Over the last decade, the dollar undertook an almost uninterrupted steep devaluing against most other major currencies, a decline of almost 40%. This devaluing has raised increasing questions on the role of the dollar as the major global reserve currency, for if a nation is holding dollar reserves, which are incessantly losing value, it becomes a problem for your currency, particularly if you’re an exporter.

One result of the devaluing dollar global currency standard has been a massive increase in the price of commodities – agriculture goods rose 20%, metals by 300%, and fuel by 500%. Of course, there are other factors involved in the rise of commodity prices, including rising demand and tighter supply, and dysfunctional too speculative driven market structures, however, after the dollar rose in response to the Great Financial Panic and then began to fall again, the correlation between rising commodity prices and the falling dollar once again proceeded in lockstep.

In the last four decades, for the first time in history, we have created a completely relative monetary system, where currencies are untethered from any standard, and priced by being bought and sold through jokingly loose regulated trading. This creates two problems. First, as currencies become value relative, they lose their ability to provide vigorous price signals, thus undermining one of laissez faire’s cherished orthodoxies, the pricing system, and creating distortions in valuing the real economy. One only needs to look at the volatility of the commodity sector in the last ten years to understand the impact of monetary relativity. Just as all other aspects of economic financialization, monetary relativity has been advantageous for one group – traders, Wall Street. It has been harmful to the real economy.

Secondly and most urgently, the break down of, or call it the “financial innovation” of fixed currency standards, and their replacement with distorted relative values derived from a dysfunctional trading system, has created a situation of increasing currency instability, susceptible to violent swings. Just as we saw in the recent financial panic, currency markets have been deregulated and untethered, while on top of them lie trillions of dollars in derivatives tied to currency values, interest rates, government bond prices etc,

in which a period of sharp currency volatility or panic could cause great damage. This volatility would not need to be instigated by a sharp decline or rise in the dollar, though that would serve the purpose, it might also be catalyzed simply by a short period of sharp fluctuating currency values, that were large enough to begin a series of events where parties could not meet their obligations, such as the recent failure of AIG, but in amounts and damages to the system that would dwarf the AIG fiasco.
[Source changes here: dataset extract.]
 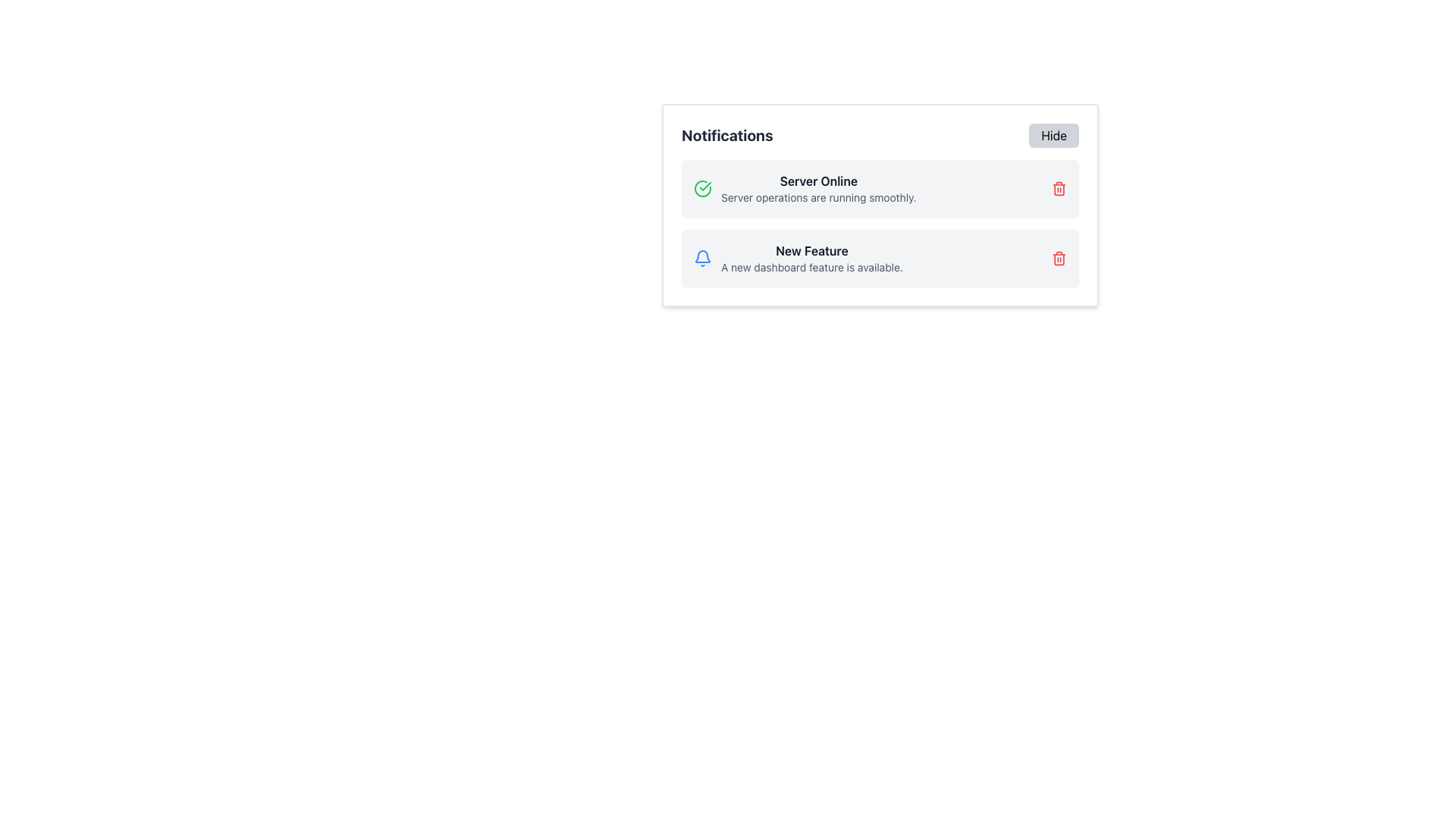 I want to click on notification titled 'Server Online' and details 'Server operations are running smoothly.' from the first notification card in the 'Notifications' section, so click(x=880, y=205).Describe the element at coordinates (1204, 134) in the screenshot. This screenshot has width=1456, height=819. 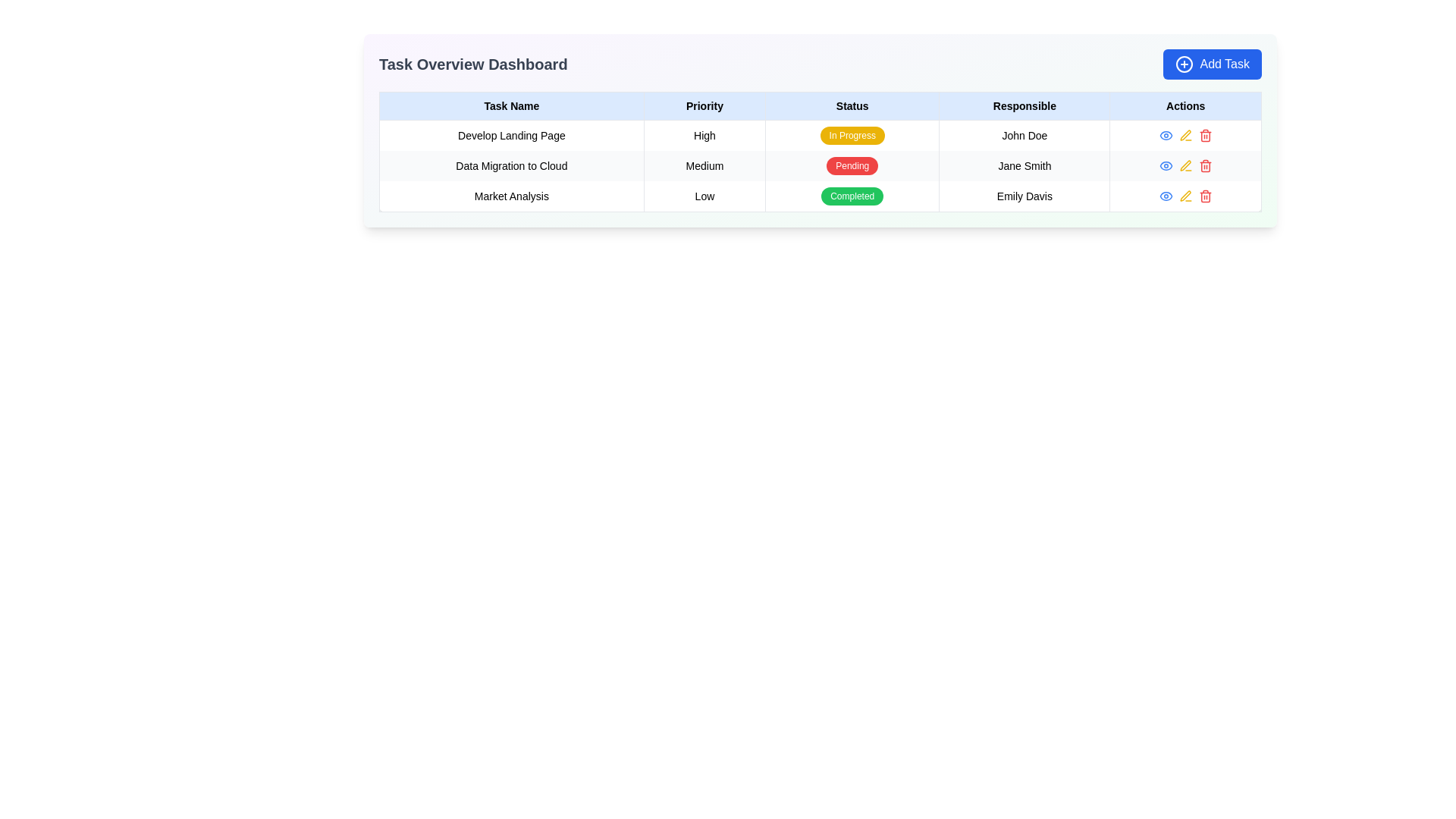
I see `the red trash icon button located in the action column of the third task row` at that location.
Now, as stated in the beginning, central banks by controlling volume of a currency and taking active roles in buying and selling, also contribute to a currency’s value. In the last two years, we have seen unprecedented and extraordinary moves by the Fed and many other central banks to flood the system with money in an attempt to fight the deflationary results of a popped financial bubble, in part caused by the devaluing dollar. The action of the Fed has created new inflationary asset bubbles across the globe; in commodity markets, housing values in China, and stock markets. It has made the pricing mechanism already distorted from years of monetary relativity, all the more so. It is the equivalent of dumping gasoline on a thick forest with decades of dead undergrowth, all that’s missing is a spark.